Chaque semaine sur euradio, retrouvez Marc Tempelman, le cofondateur de l’application d’épargne gratuite Cashbee, qui traite les sujets et les actualités de la finance.
Nous accueillons Marc Tempelman, le cofondateur de l’application d’épargne gratuite Cashbee. Nous discutons toutes les semaines de finance. Bonjour Marc.
Pour clarifier auprès de nos lecteurs, pouvez-vous nous expliquer simplement ce qu’est un ETF ?
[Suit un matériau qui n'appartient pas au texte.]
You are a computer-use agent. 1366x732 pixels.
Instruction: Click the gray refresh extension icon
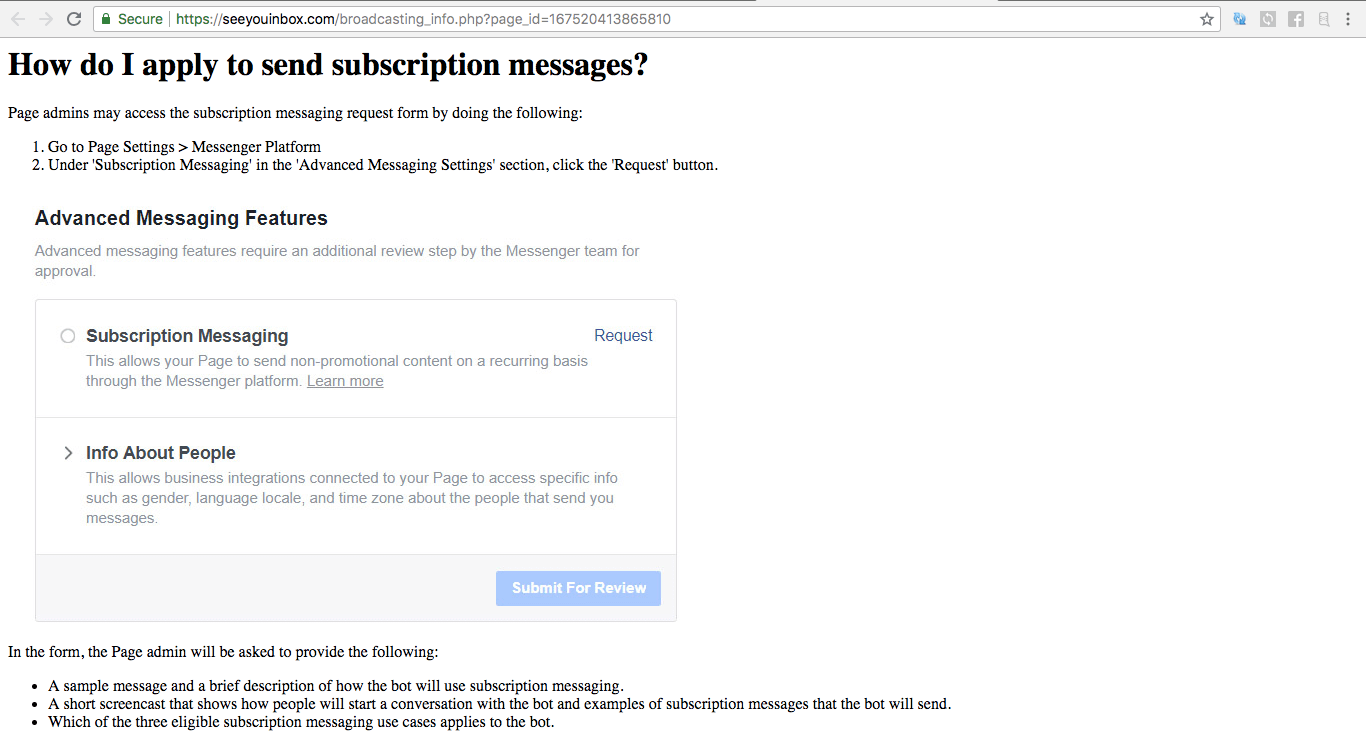point(1268,19)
Un ETF, ou Exchange Traded Fund, est un fonds indiciel coté en Bourse. Cela signifie qu'il s’agit d’un produit financier qui reproduit la performance d’un indice comme le CAC 40 ou le S&P 500, tout en étant négociable en continu, comme une action. Ce type de produit est la star de la gestion passive : au lieu d’essayer de battre le marché, on cherche tout simplement à le suivre, avec des règles transparentes et des frais réduits.
Les ETF semblent avoir le vent en poupe. A-t-on une idée de l’ampleur de ce marché aujourd’hui ?
Absolument. Le secteur a littéralement explosé : à l’échelle mondiale, on approche désormais les 19 000 milliards de dollars d’encours sous gestion ! On compte même plus de 14 000 ETF différents cotés dans le monde, et près de 400 000 investisseurs particuliers français ont déjà sauté en 2025 !
Quels sont les grands avantages pour les investisseurs ?
Les atouts sont nombreux. Premièrement en investissant dans un ETF, l’épargnant bénéficie immédiatement et par construction d’une diversification. En achetant un ETF S&P 500 par exemple, vous vous exposez, en un seul coup, aux 500 valeurs incluses dans cet indice américain. Deuxièmement, il faut souligner l’accessibilité des ETF dans lesquels vous pouvez investir à partir de quelques centaines d’euros et parfois moins. Troisièmement, les frais de gestion de ces fonds indiciels sont très bas (souvent moins de 0,2% par an). En effet, contrairement aux fonds traditionnels, la gestion d’un ETF se fait surtout par des ordinateurs qui répliquent un indice boursier donné, sans intervention humaine. Enfin, il faut souligner le rendement attractif délivré par les ETF sur des durées longues par rapport à celui délivré sur des fonds traditionnels, gérés activement, par des experts humains. Dans la plupart des cas, ces experts n’arrivent pas à battre l’indice plusieurs années de suite.
Mais l’offre s’est énormément diversifiée… Y a-t-il des revers à la médaille dans cet univers devenu si vaste ?
Oui, et ce point est crucial. Aujourd’hui, la diversité a un effet pervers : on trouve plus d’ETF que jamais, couvrant tout — de grands indices mondiaux à des niches ultra-spécialisées, voire exotiques.
Cette multiplication rend la sélection d’ETF très complexe, avec de nombreux ETF aux stratégies parfois opaques ou risquées. Ainsi on doit souligner les risques de volatilité et de perte en capital associés aux ETF à effet de levier, ou qui suivent des thématiques ultra-pointues.
Le label ETF peut donner un sentiment de diversification, de liquidité et de simplicité qui peut être trompeur. Prenons à nouveau l’exemple d’un ETF S&P 500. Oui, il vous expose à 500 valeurs américaines, mais n’oublions pas qu’au sein de ces 500 valeurs, le poids de 7 plus grandes sociétés de la tech pèsent pour plus du tiers. Un retournement de sentiment dans ce seul secteur entraînerait sans doute une forte chute de cet ETF, pourtant très diversifié sur papier.
Quels sont donc les pièges à éviter avant d’investir ?
Il faut bien distinguer les ETF classiques des produits ETF complexes, plus chers en frais mais aussi plus volatils. Ensuite, pour bénéficier d’une réelle diversification, il est important de combiner des ETF qui vous exposent à différents classes d’actifs, actions, obligations etc. Et n’oublions pas : même une stratégie de gestion passive n’exclut pas le risque de marché !
Un dernier conseil pour les particuliers tentés par l’aventure ETF ?
Lisez, comparez, posez des questions et privilégiez la simplicité. Face à la profusion, il vaut souvent mieux s’en tenir aux grands ETF généralistes, bien liquides et transparents — c’est un excellent point de départ pour construire un patrimoine diversifié, sans tomber dans les pièges d’une offre devenue presque trop abondante pour le commun des mortels !
Un entretien réalisé par Laurence Aubron.